/gag
. . . The writer describes the man as having "chiseled features." Jawline or whatever. For some reason, when I think of chiseled, I think of a piece of wood that looks like a beaver has been gnawing at it. But I'm sure it wouldn't read well if "Duke Stone had a well sanded chin, both baby butt smooth and hard like a rock."
. . . Only one man (or woman) can stop the evil plot or find the cure or save mankind. I mean, is there really that much difference between Indiana Jones and MacGuyver, or Sylvester and Arnold? And yes, I can't remember how Richard Dean Anderson's character is spelled(if I spelled it wrong).
. . . A writer uses a really, really bad metaphor or analogy. "The words echoed in his head like a bad nursery rhyme." This in a fantasy book? Exactly which nursery rhyme is bad?
. . . The writer tells you everything the character knows. Sure, this is useful at times, but in moderation, I think. "Bob knew from his years of experience and training in martial arts that by the way the man stood, he would be leading with his left foot and then striking from his right hand, which he could easily evade out of and then throw a single punch to the man's throat etc etc." Funny, you didn't mention that he knows self defense earlier in the book . . . /yawn
Any others that really irk you too?
I also think that people should only use a flashback when necessary. Starting a story to get into the action, then you have pages of fill in to get to the point you started at. I made an attempt at something similar to that once, but I was lucky and someone asked me why I didn't start at beginning. I went back and started at the beginning (what should have been the beginning to start with) and it worked much better.
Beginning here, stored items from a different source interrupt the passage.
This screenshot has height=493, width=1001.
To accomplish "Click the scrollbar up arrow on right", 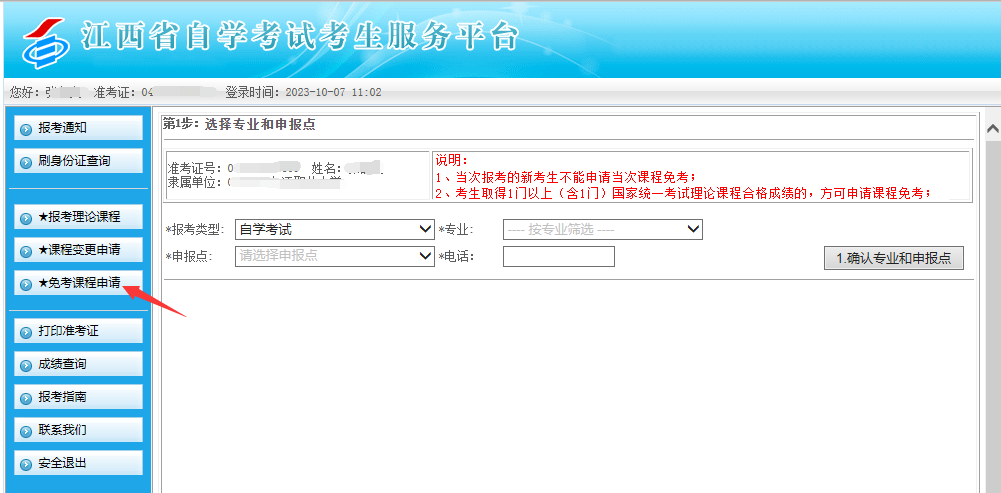I will pos(993,129).
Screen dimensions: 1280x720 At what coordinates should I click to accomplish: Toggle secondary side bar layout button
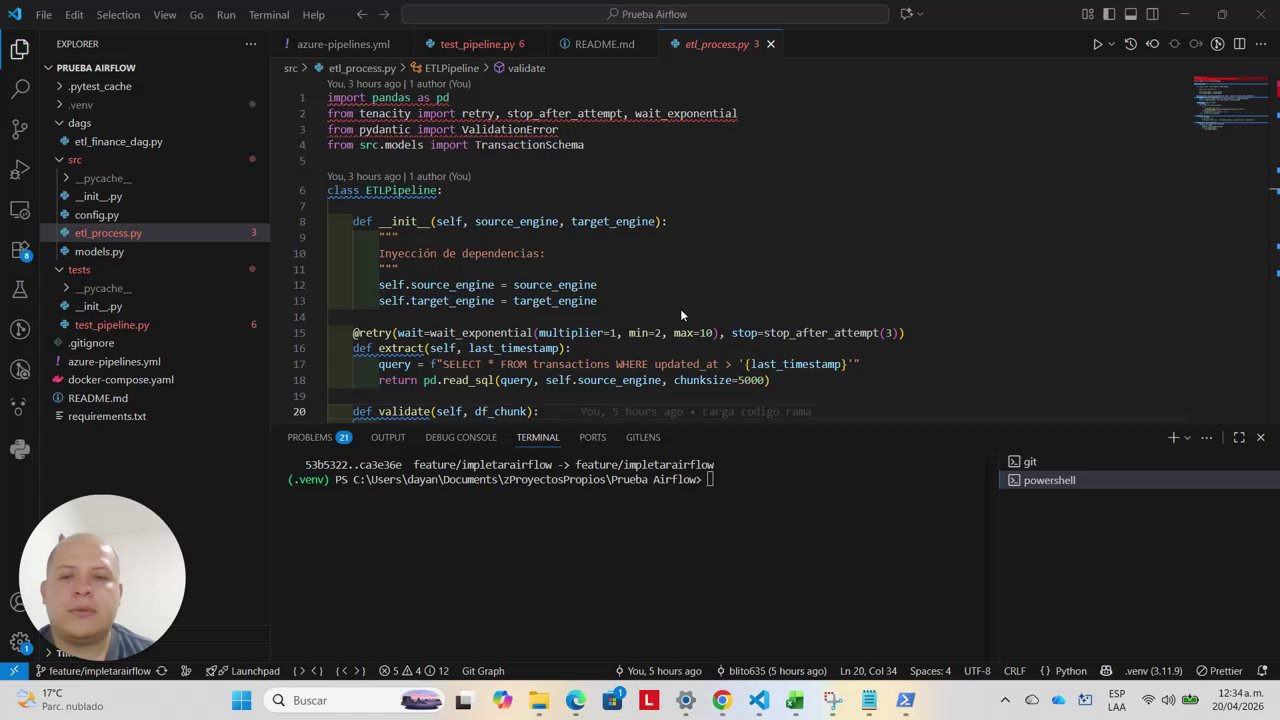(x=1153, y=14)
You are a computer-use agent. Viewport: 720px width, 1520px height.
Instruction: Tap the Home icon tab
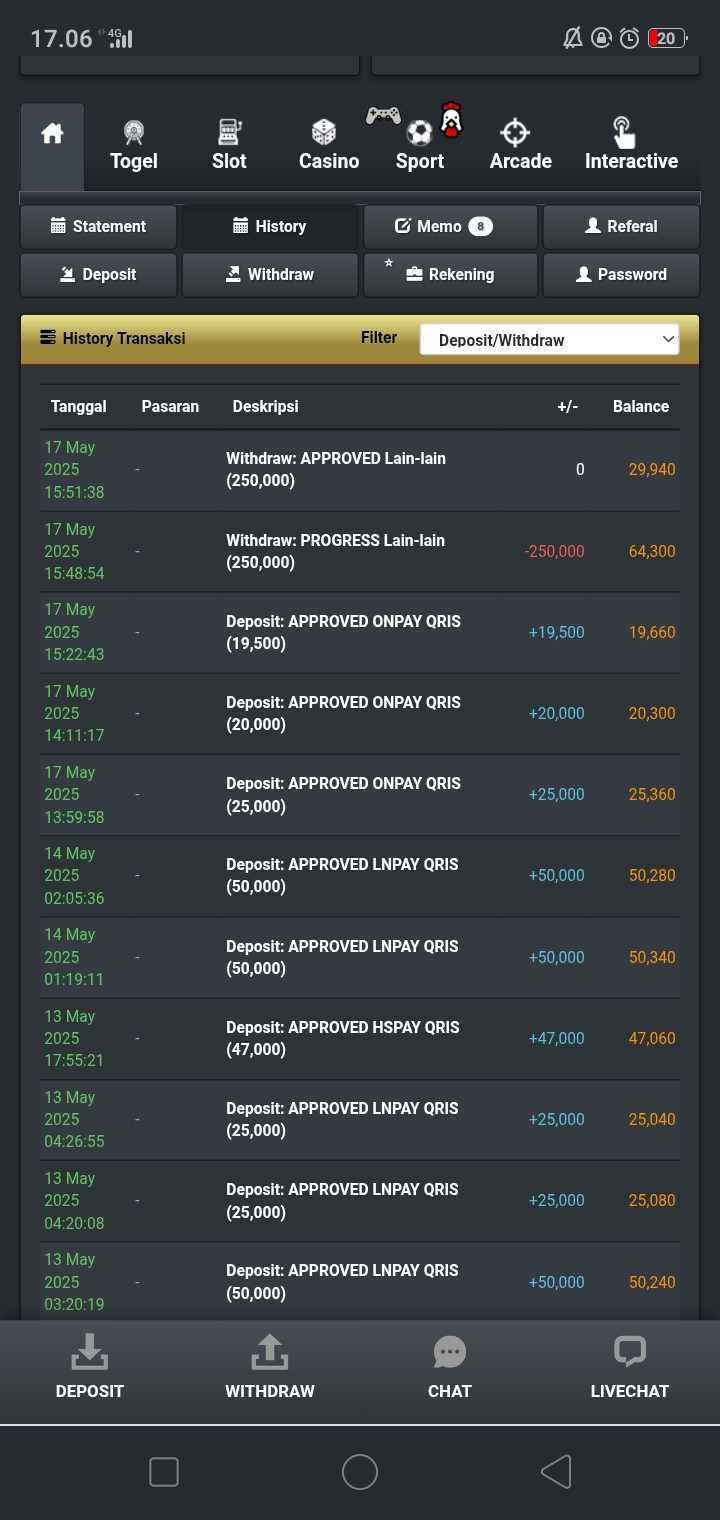tap(52, 134)
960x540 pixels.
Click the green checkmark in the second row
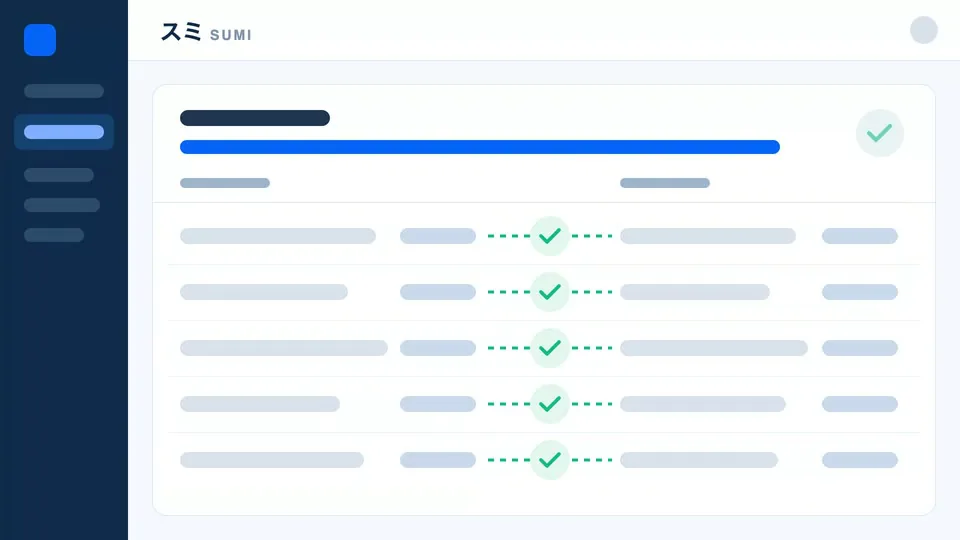[550, 292]
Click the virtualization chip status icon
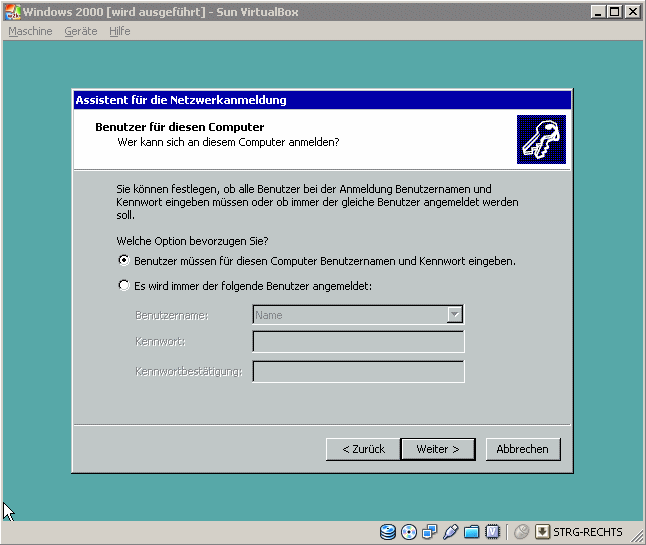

I guess the biggest thing that annoys me is the lack of a definite point of view. I know that some people get away with several paragraphs in a novel that is purely an explanation, but why should it be necessary.
Those are a few of my little aggravations.
My friends are in danger. Every second of delay reduces my chances of saving them from death. BUT, I must pause to inform the villain dramatically that, if my friends die, I'll make sure he pays for it.
Similarly:
I must remain behind while sending my loved ones out of danger. Every second of delay increases the danger that they'll be caught by whatever evil is coming. BUT I need to take time to poignantly hug them and tearfully promise I'll find them later.
You know, I'm a little confused by this one. Is your objection that only ONE man can stop things, with no team or back-up? This is rarer than it may seem. Even James Bond usually has some CIA babe working with him, and the army is likely to show up in the nick of time with a final assault on the bad guy's stronghold.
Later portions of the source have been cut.